|Classification and external resources|
Brain ischemia (aka cerebral ischemia, cerebrovascular ischemia) is a condition in which there is insufficient blood flow to the brain to meet metabolic demand. This leads to poor oxygen supply or cerebral hypoxia and thus to the death of brain tissue or cerebral infarction / ischemic stroke. It is a sub-type of stroke along with subarachnoid hemorrhage and intracerebral hemorrhage.
Ischemia leads to alterations in brain metabolism, reduction in metabolic rates, and energy crisis.
There are two types of ischemia: focal ischemia, which is confined to a specific region of the brain; and global ischemia, which encompasses wide areas of brain tissue.
The main symptoms involve impairments in vision, body movement, and speaking.

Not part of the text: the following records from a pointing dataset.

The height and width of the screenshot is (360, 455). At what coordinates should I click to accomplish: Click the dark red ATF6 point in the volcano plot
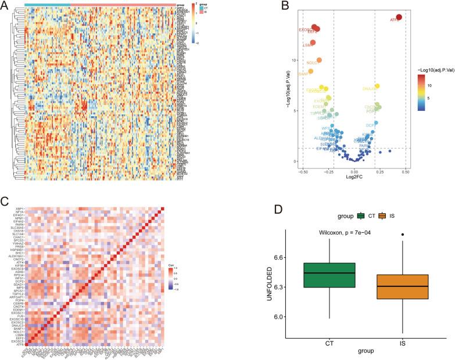(x=399, y=17)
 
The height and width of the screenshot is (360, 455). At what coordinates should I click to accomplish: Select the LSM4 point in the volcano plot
(x=313, y=43)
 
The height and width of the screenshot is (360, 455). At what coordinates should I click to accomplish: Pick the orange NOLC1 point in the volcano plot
(x=319, y=60)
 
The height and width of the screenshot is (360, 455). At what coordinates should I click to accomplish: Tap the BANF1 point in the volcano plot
(x=310, y=71)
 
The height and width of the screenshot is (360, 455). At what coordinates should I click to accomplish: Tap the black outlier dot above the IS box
(x=401, y=235)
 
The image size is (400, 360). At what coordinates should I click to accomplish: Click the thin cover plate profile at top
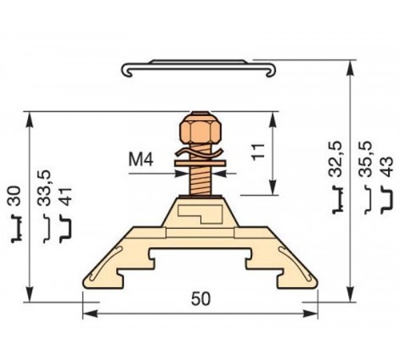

The causes of brain ischemia vary from sickle cell anemia to congenital heart defects. Symptoms of brain ischemia can include unconsciousness, blindness, problems with coordination, and weakness in the body. Other effects that may result from brain ischemia are stroke, cardiorespiratory arrest, and irreversible brain damage.
An interruption of blood flow to the brain for more than 10 seconds causes unconsciousness, and an interruption in flow for more than a few minutes generally results in irreversible brain damage. In 1974, Hossmann and Zimmermann demonstrated that ischemia induced in mammalian brains for up to an hour can be at least partially recovered. Accordingly, this discovery raised the possibility of intervening after brain ischemia before the damage becomes irreversible.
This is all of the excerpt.